On the other side of the long table sat Monsieur Worth and his swan-necked, elegant wife, Marie. Both smiled broadly at the wonderful surprise. Monsieur Millet rushed over to Berthe, clasped both her hands, and kissed her four times on each cheek.
“My beautiful Mademoiselle Bovary, how you’ve grown. And even lovelier than I recalled. You remember Mademoiselle Bovary,” he said to his wife.
“Ah, at first I didn’t recognize her dressed,” said his wife, setting aside her pince-nez. Everyone laughed and Berthe turned an even brighter shade of red. She could feel herself perspiring under the heavy gown. She looked first at Madame Rappelais and then at Monsieur, pleading with her eyes to be excused.
Instead Monsieur Rappelais stood and pulled out a chair for Berthe. But Berthe continued to stand, still hoping for a last-minute reprieve.
“Sit,” commande
d Madame Rappelais, as if speaking to a dog.
“Yes, please, mademoiselle, sit down,” said Monsieur Worth. “It’s not often we have the honor of dining with the subject of a famous painting.” That was when Berthe noticed that the painting of her hung above the long mahogany buffet. She felt doubly exposed, having the painting of her there for all to examine: her young breasts, the beginning of her pubic hair, her naked body. Added to that was the agony of wearing a dress that wasn’t hers, in a room in which she didn’t belong, with people who were far above her in social standing. She wanted to die, to disappear. Maybe I could faint or have a fit. If she had an eye-rolling, mouth-foaming, limb-thrashing fit it would distract from her shame and embarrassment. But then she realized that the fit would only bring her new shame and embarrassment. So she sat down and began to count the minutes, hoping the evening would soon be over and she would be safe back in her room.
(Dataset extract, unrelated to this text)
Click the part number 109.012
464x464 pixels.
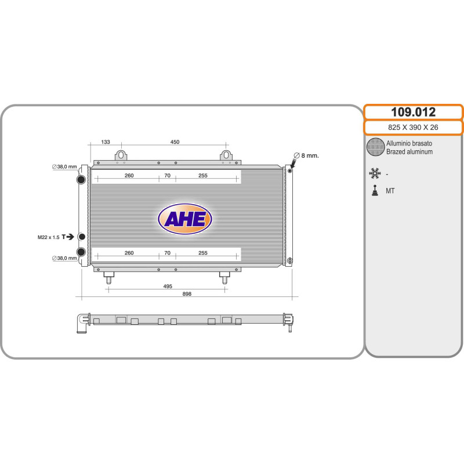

“How very nicely you’ve developed since I painted this, mademoiselle,” Millet said, standing by the painting. He ran his forefinger along the breasts to prove his point. Everyone laughed.
Berthe flinched as if she herself had been touched.
“Yes, I would say the development merits another portrait,” said Madame Rappelais, smiling wickedly at Berthe.
“Madame Rappelais is right. You must come and model for me again,” said Millet. “I have a studio on rue Jacob.”
“But how will you paint her without all the poultry, mon chèr?” asked Catherine Millet with a gleam in her eye. Again everyone laughed.
“My wife was a model as well,” Monsieur Worth offered. “That was how I met her.”
“But never with geese, and never ever without my clothes,” chimed in Madame Worth. To Berthe’s continued humiliation, the room exploded into guffaws. She hated being the object of ridicule, particularly in front of Monsieur Worth. She had hoped one day to impress him with her willingness to learn about the world of fashion and the creating of beautiful gowns. Now even his elegant wife was making fun of her.